[Start of Attachment]
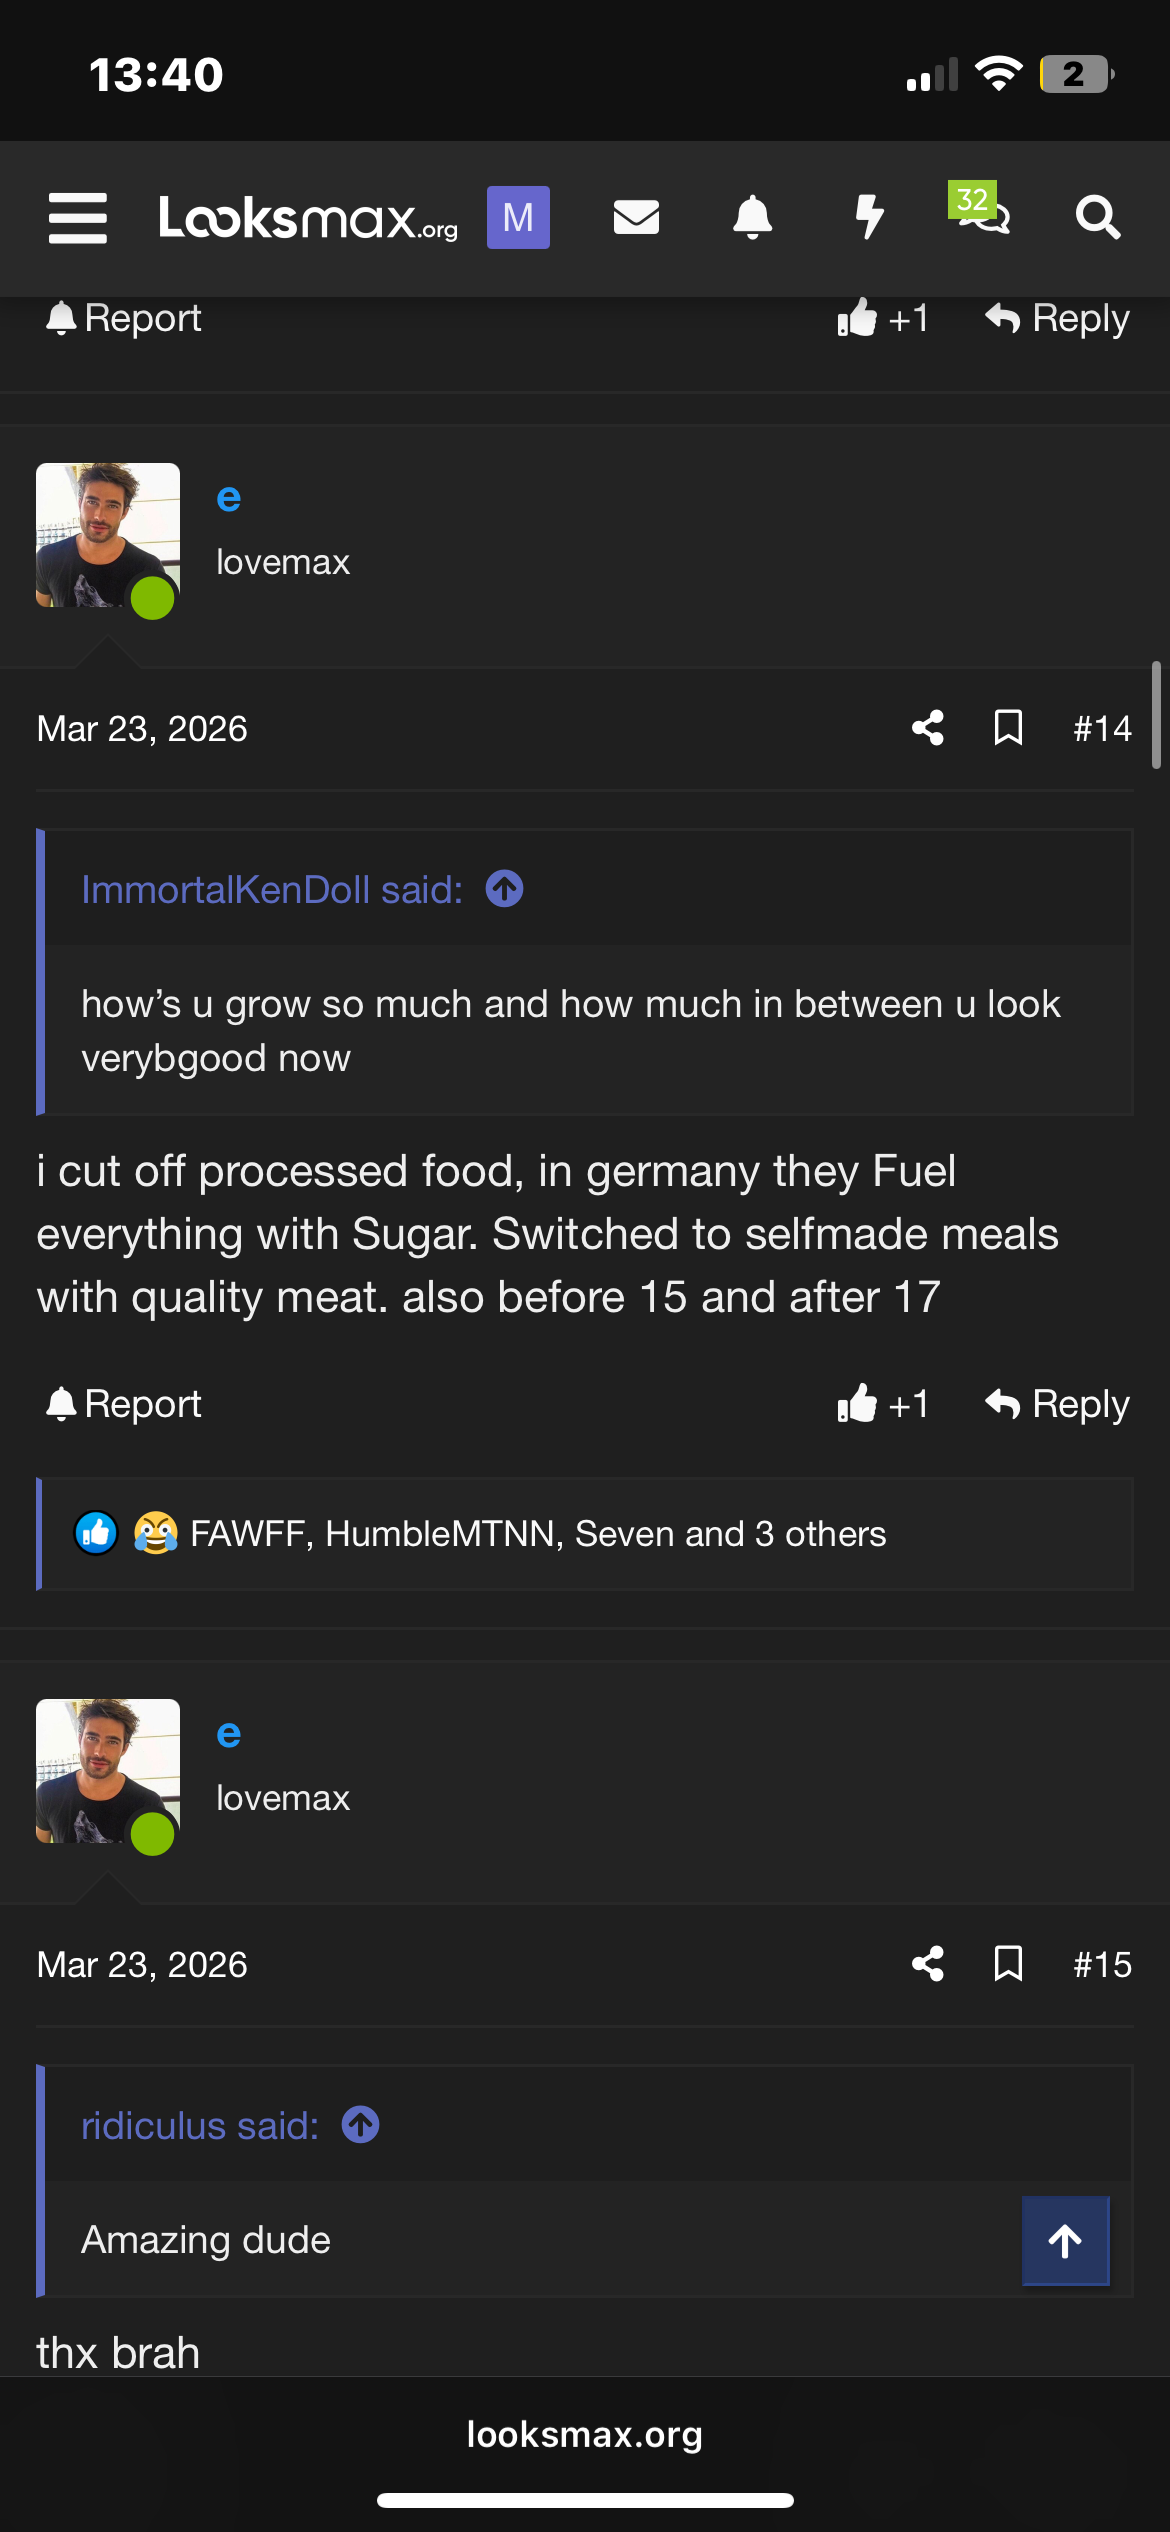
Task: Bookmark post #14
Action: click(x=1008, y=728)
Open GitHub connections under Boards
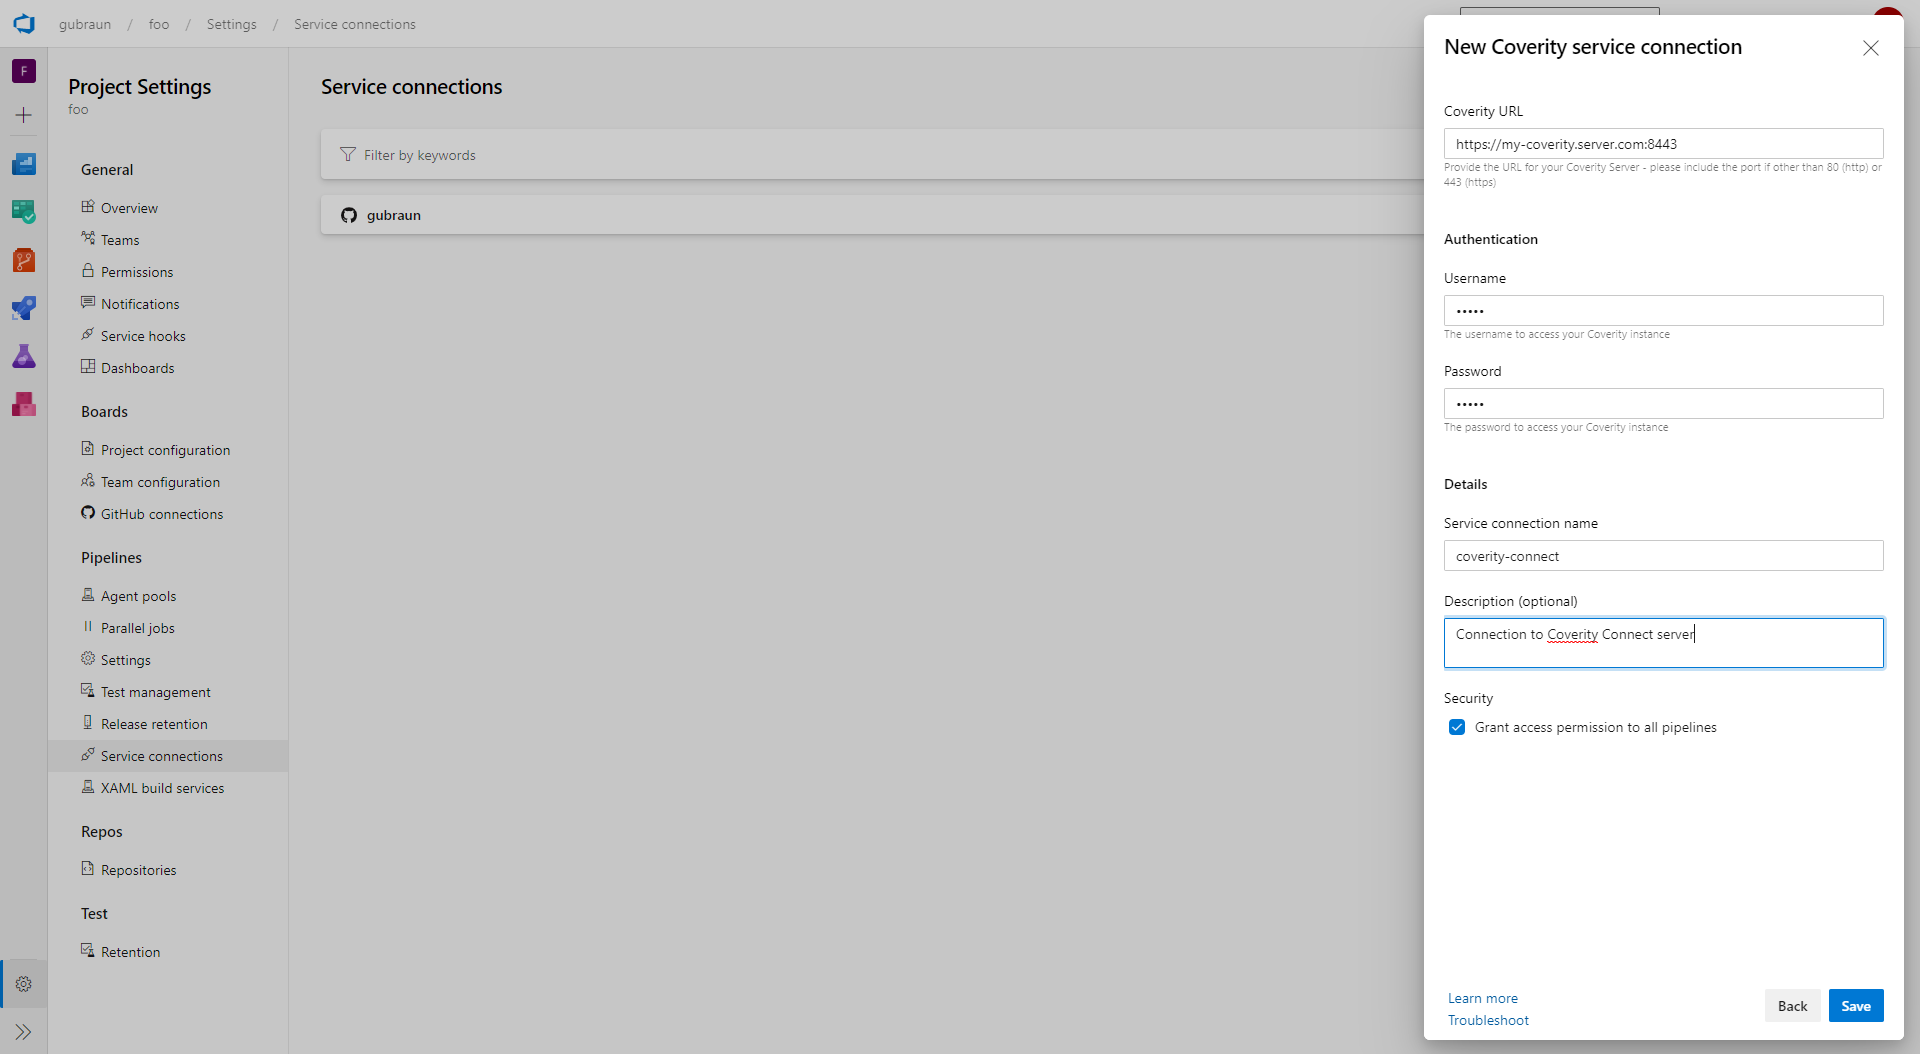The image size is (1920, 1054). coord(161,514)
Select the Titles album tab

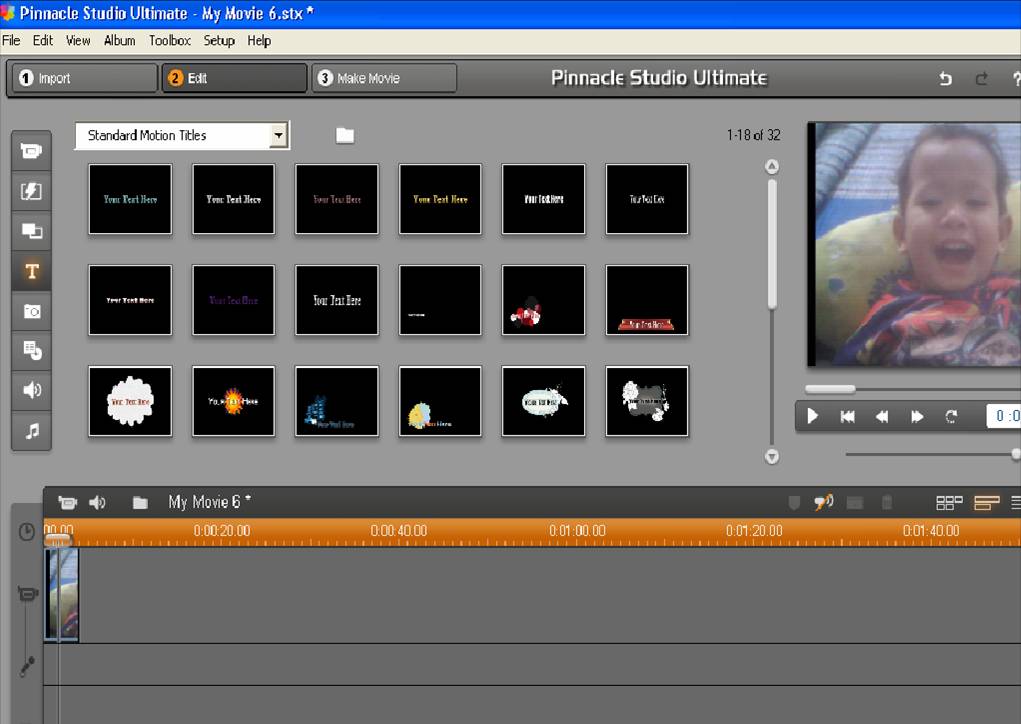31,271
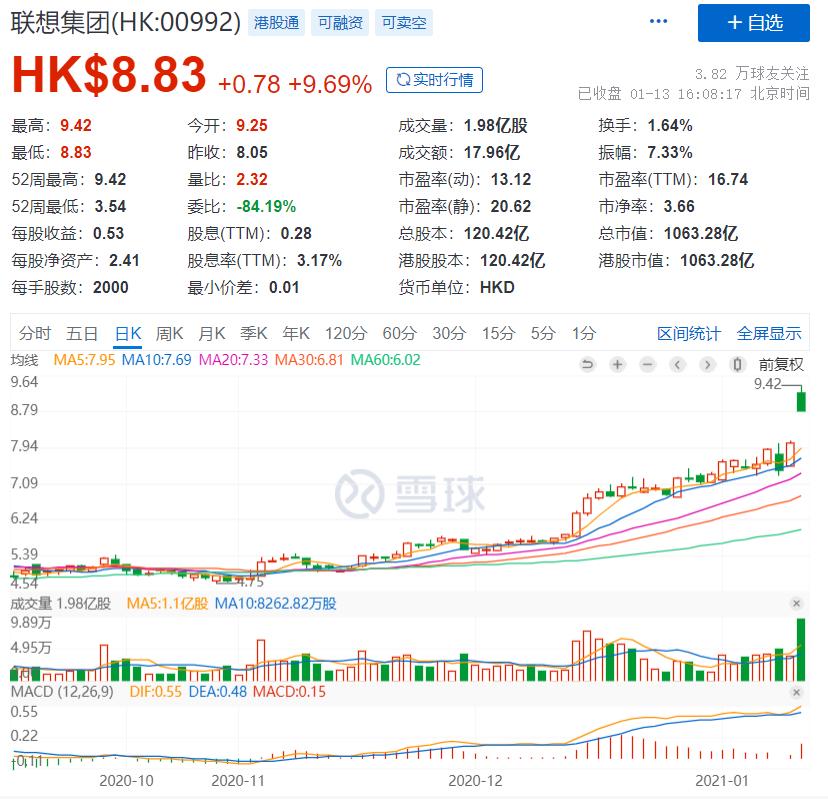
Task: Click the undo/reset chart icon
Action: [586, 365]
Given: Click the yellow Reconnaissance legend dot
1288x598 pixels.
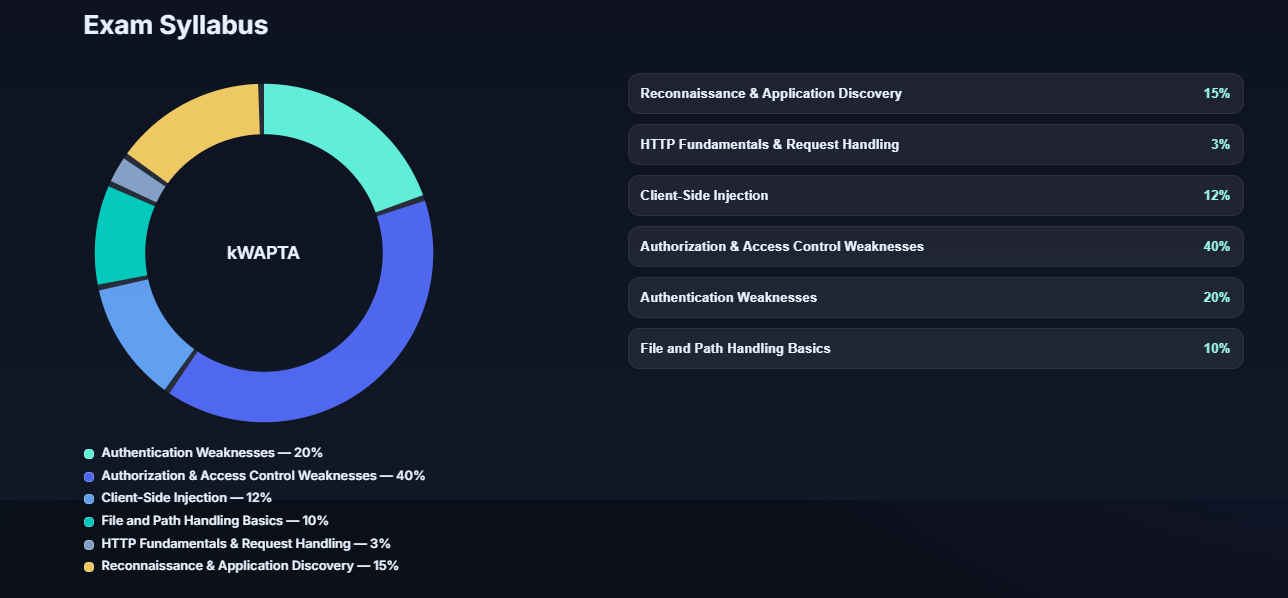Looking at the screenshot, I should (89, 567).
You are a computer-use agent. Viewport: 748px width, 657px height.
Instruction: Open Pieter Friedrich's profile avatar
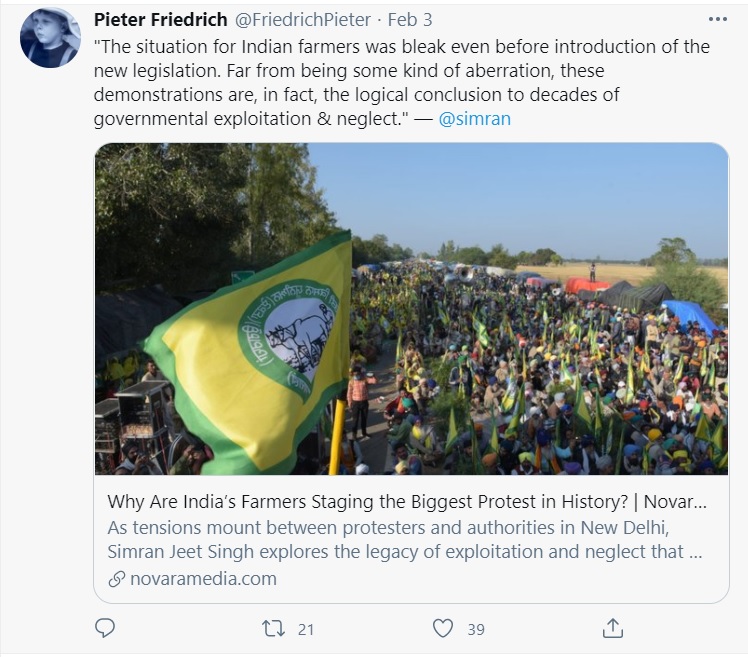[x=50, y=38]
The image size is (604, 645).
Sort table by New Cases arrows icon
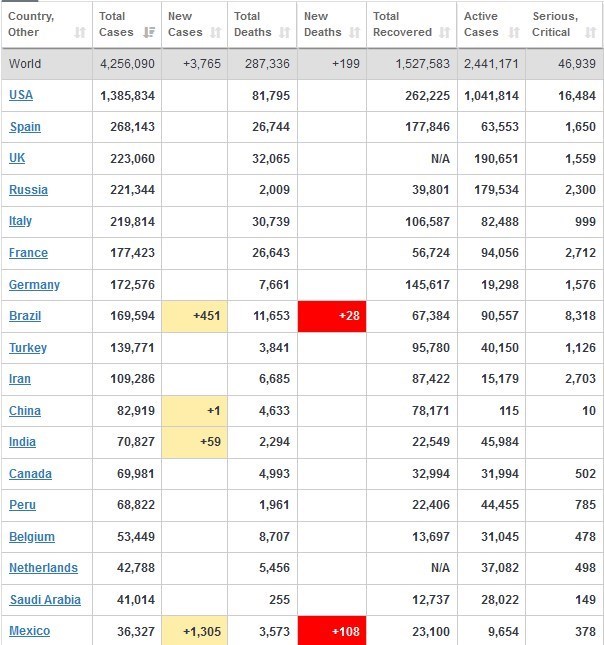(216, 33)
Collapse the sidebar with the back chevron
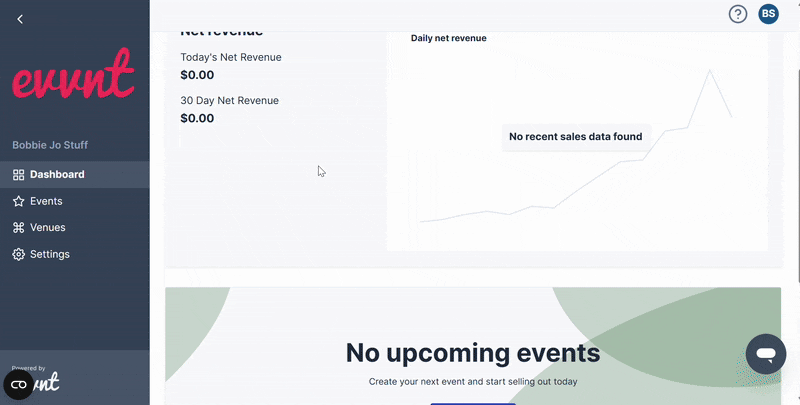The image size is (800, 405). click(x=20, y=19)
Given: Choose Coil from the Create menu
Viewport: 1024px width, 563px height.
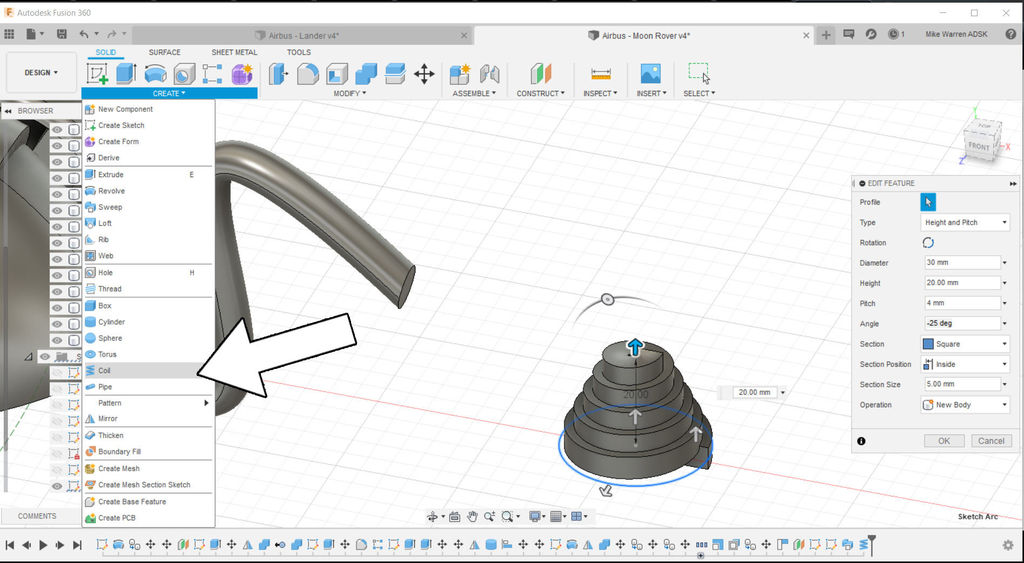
[End of Attachment]
▸ WORK INSTRUCTIONS: Starting at the line that contains "Select the Titles album tab", write out exactly each line through the last one in the listing above, leaving out the pictures and adding nothing else.

▸ ANSWER FOR THE TASK:
Select the Titles album tab

31,271
Task: Click the undo/reset chart icon
Action: [586, 365]
Given: Click the yellow Reconnaissance legend dot
1288x598 pixels.
Looking at the screenshot, I should (89, 567).
You are a computer-use agent. Viewport: 748px width, 657px height.
Instruction: Open Pieter Friedrich's profile avatar
[x=50, y=38]
The image size is (604, 645).
Sort table by New Cases arrows icon
(216, 33)
Collapse the sidebar with the back chevron
The image size is (800, 405). click(x=20, y=19)
Given: Choose Coil from the Create menu
Viewport: 1024px width, 563px height.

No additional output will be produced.